You have
settled in. Maybe your coffee has arrived, or a glass of the local
beer.
Suddenly,
you realize that someone is looking at you.
"Oh,
hey, you're reading that book? Oh my god, I loved it but not as much
as I loved The Martian. Have you read The Martian? So
much better than the movie, right? Oh you haven't read it? You have
to!"
And with
that, the book goes on your lap, and you politely smile and nod in
assent, neither really agreeing nor disagreeing, nor really giving a
shit.
"Oh
you were in Laos too? How long? Just a week? I was there for two."
A man
with dreads rolling a cigarette in the corner pipes in. "Yeah,
Laos was cool. I was there three weeks."
They
begin to compare notes. "Yeah, I went on this trek." "Of
course I went to the Four Thousand Islands." Another chimes in.
"Ohhhhh, well I was supposed to go to Si Phan Don"
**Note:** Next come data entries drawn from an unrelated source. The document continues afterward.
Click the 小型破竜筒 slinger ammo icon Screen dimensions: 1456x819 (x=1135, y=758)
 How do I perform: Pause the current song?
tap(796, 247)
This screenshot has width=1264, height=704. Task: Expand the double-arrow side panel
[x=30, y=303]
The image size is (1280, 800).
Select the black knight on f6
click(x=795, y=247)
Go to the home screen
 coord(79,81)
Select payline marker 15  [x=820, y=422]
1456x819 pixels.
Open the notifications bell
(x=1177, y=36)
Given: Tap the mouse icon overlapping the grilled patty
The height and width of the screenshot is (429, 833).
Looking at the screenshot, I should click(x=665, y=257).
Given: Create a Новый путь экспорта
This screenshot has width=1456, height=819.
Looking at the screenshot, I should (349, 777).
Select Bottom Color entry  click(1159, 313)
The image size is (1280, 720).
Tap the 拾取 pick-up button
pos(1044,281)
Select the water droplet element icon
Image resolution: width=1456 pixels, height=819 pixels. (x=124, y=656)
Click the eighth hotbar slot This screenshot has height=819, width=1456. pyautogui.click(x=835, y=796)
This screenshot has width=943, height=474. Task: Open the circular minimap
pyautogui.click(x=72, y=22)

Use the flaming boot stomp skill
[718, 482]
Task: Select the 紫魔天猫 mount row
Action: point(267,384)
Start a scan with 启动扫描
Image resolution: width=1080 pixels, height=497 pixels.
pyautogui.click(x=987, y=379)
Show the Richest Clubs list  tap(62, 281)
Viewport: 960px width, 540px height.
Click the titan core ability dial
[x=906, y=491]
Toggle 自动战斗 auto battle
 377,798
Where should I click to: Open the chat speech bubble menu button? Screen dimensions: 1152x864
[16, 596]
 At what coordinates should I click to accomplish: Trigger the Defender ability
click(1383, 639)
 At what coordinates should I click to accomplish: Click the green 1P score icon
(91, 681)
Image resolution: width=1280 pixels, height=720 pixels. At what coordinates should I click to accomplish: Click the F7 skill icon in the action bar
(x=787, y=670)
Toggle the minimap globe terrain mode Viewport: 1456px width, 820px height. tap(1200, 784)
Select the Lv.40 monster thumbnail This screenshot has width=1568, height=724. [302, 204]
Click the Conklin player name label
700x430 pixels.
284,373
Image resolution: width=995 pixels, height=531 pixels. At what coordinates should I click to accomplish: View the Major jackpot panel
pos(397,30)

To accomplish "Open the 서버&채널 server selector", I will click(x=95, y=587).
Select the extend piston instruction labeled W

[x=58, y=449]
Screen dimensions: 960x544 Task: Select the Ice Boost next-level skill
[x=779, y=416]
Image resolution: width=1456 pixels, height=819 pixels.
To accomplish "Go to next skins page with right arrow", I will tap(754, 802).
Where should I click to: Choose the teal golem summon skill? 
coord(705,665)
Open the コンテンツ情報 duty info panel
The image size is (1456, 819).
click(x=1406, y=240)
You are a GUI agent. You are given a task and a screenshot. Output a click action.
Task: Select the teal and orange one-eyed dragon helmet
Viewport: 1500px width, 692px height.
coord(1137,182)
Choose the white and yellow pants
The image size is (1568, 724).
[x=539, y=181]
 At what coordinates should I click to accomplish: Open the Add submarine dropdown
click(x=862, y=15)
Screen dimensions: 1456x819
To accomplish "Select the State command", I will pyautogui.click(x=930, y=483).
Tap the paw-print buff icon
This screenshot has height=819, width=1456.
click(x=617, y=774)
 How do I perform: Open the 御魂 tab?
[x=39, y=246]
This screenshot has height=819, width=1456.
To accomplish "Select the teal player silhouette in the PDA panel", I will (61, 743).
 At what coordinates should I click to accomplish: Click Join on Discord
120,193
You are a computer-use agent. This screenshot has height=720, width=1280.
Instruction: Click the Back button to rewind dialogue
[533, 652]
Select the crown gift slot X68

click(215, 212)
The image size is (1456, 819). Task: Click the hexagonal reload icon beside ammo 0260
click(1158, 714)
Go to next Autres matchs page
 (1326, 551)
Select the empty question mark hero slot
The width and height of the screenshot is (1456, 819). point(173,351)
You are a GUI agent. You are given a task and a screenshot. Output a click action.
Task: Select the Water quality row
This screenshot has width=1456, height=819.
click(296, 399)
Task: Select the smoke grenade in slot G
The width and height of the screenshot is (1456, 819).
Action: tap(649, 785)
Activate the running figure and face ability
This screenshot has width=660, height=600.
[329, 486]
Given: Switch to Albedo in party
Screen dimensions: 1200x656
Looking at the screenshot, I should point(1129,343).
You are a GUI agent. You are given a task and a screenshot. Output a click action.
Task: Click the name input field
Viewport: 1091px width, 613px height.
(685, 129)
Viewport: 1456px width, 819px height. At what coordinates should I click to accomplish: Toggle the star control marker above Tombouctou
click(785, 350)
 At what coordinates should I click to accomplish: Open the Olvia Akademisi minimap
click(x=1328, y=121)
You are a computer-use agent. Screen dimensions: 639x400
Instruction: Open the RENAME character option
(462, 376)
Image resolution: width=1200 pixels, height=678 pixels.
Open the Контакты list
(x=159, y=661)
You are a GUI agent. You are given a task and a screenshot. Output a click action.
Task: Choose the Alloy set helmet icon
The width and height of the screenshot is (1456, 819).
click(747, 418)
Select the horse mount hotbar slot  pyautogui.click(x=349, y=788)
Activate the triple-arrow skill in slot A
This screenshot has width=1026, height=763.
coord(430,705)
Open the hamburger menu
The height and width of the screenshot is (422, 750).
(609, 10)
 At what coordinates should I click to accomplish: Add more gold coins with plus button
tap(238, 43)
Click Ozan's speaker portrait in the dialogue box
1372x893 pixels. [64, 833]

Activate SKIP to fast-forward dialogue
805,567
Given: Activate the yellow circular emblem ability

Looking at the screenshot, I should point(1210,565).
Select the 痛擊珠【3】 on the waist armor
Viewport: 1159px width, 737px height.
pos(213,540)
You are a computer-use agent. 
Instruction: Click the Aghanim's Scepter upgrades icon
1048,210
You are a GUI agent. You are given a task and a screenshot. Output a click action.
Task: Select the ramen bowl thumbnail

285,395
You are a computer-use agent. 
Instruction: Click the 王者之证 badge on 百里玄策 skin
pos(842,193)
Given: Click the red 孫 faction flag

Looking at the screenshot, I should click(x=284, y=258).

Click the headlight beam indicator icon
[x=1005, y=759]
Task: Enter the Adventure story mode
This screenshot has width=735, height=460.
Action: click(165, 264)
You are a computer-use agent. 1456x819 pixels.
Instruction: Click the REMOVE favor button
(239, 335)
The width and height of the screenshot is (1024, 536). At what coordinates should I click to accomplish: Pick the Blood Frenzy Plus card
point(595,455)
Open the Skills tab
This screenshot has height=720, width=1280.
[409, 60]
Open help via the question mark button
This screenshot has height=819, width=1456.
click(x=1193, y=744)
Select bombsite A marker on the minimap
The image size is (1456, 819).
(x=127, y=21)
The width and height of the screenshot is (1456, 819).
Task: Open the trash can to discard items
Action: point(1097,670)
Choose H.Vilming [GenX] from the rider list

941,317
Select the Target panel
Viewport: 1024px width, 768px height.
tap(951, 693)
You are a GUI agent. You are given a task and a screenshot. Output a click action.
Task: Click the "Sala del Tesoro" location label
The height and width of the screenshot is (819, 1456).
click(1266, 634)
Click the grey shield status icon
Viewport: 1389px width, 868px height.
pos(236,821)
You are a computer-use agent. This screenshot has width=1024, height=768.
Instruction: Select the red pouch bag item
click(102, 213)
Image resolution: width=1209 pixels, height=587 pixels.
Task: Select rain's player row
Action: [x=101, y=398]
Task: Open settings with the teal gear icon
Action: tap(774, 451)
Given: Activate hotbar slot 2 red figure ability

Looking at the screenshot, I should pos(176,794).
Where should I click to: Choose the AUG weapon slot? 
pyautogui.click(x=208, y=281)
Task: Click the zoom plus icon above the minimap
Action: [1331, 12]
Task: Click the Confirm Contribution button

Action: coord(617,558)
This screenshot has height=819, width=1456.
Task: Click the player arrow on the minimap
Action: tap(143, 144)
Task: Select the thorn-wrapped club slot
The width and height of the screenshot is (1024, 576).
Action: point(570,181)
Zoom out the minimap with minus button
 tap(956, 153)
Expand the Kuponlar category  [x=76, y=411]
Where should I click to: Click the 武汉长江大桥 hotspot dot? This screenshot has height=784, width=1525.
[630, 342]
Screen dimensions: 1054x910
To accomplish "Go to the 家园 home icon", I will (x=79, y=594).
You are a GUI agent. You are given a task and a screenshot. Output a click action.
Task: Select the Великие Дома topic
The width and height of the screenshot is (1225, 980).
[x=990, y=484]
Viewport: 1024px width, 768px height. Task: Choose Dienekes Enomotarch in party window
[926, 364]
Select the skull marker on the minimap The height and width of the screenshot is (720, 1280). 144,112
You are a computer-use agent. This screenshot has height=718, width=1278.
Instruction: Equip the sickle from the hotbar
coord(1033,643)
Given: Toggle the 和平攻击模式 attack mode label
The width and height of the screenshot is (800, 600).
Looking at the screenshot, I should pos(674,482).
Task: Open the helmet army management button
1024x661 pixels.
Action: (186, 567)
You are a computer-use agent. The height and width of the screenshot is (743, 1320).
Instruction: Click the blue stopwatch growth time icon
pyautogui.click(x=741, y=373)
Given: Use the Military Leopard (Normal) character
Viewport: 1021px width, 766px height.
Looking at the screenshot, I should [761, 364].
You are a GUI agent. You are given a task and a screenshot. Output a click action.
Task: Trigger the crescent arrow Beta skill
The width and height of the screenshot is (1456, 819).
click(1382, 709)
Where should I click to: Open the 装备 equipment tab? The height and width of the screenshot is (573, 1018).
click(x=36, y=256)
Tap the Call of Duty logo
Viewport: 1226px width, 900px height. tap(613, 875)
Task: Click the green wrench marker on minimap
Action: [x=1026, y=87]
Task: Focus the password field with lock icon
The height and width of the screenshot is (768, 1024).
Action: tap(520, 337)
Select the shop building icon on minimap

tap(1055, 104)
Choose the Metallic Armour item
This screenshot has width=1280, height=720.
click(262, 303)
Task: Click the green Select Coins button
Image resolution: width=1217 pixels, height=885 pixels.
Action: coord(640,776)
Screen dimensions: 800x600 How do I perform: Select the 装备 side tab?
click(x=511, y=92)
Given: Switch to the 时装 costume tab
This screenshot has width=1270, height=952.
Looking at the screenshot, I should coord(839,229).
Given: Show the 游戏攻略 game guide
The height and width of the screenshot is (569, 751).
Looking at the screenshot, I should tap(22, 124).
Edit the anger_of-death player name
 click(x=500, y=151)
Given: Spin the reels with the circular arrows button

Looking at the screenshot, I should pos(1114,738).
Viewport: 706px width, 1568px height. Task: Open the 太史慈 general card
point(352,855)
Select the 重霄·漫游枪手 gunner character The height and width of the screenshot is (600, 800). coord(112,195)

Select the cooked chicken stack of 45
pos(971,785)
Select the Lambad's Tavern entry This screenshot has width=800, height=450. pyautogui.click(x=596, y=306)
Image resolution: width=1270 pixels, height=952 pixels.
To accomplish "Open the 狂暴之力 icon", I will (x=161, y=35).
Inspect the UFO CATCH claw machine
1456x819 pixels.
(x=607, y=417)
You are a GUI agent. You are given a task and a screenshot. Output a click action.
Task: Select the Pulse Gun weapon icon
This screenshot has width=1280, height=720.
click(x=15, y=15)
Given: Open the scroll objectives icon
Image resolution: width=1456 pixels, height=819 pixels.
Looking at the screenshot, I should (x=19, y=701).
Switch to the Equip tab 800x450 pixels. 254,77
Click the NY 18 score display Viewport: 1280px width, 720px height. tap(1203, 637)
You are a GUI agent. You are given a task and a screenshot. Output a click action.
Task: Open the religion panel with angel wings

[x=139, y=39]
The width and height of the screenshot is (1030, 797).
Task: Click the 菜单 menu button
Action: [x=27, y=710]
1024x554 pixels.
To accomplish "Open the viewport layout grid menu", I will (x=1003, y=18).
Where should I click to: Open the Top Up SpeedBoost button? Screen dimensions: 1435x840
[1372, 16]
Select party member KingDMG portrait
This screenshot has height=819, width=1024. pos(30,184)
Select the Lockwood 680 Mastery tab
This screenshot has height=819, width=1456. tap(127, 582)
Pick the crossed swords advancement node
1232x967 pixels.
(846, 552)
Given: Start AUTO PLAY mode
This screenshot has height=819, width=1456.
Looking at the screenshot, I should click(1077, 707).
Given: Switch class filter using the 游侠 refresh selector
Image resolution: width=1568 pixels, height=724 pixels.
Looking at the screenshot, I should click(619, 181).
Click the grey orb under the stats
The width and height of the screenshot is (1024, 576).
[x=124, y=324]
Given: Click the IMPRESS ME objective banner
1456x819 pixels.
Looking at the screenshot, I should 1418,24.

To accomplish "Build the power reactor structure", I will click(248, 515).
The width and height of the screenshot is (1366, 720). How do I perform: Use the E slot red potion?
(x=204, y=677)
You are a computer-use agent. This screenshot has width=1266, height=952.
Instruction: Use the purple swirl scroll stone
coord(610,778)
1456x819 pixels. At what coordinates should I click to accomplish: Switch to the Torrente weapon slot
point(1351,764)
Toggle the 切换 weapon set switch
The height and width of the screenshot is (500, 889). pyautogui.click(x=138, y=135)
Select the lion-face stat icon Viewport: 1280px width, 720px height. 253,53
-- using the Lao name, a surefire way to establish credibility --
"but I had stopped over at this gorgeous riverside temple, and I
just couldn't bear to leave."
The
variations of this game of one-upsmanship are endless. The most
places you've been, of course, is the main competition, but there are
countless others. Whether you went somewhere or really went
somewhere, really experienced it. The allotted minimum of time
needed in a certain place. The roughest country bus rides, the
spiciest meals, the foulest local hooch, the friendliest locals, the
wildest parties, the most miserable hangovers (contrasted with
whatever intense activity they were supposed to be doing that day,
which usually involves having to climb a mountain), the most
unspoiled beaches, the most overrated destinations, all one great
footrace towards some very nebulous and very Eurocentric notion of
"authenticity."
There is
also, of course, the conflation of a brutal tight-fistedness and
transcendence. These conversations tend to be long gripe-fests
involving flight deals, discounts, haggling skills, hand-wringing
about how much someone overpaid for something, the most exorbitant
tourist scams, the best way to avoid said exorbitant tourist scams,
and of course beefs with "dumb tourists" (which can
generally be interpreted to mean most anyone other than the person
speaking).
Somewhere,
typically around beer number three, the ethnic divisions start to
show. This is where you meet the Japanese tourist who tells you the
Rape of Nanking never happened, the Brit who defends his arrogance
and pettiness by saying "you don't understand English sarcasm,"
the German who mutters something about Muslims, the American who
loudly and bitterly complains about the lack of vegan and gluten-free
options.
When I'm
in this situation, this is typically the point where everyone else
goes to the club, and I go to bed.
And it's
the point where, when I go up to my hotel room and stare at the
ceiling, then at my phone, then back at the ceiling. In my cheap
room, I can hear the water run through old pipes, see the headlights
sweep across the walls, again and again.
I'll be
thinking about my own attempts to try to escape the fucking chokehold
of late-capitalist expectations, about my own frugality and the very
Protestant way in which I see it as a sign that I'm winning, about my
own gripes as I travel, about my annoyance at the sanitized
tawdriness in Amsterdam, the unsanitized tawdriness in Phnom Penh,
about my self-consciousness about my American traits -- the
terminology I use, the tendency to act like a big kid while drunk --
about how I get just as pissed at the people I consider to be the
dumb tourists.
But then I wake up in the morning. I see the steeple of a Medieval church cutting across the sunrise, or smell baking empanadas from a back alley kitchen entrance, or hear the sounds of drums in a Chinese temple. And in that moment, the breeze crossing my face, it is mine and mine alone.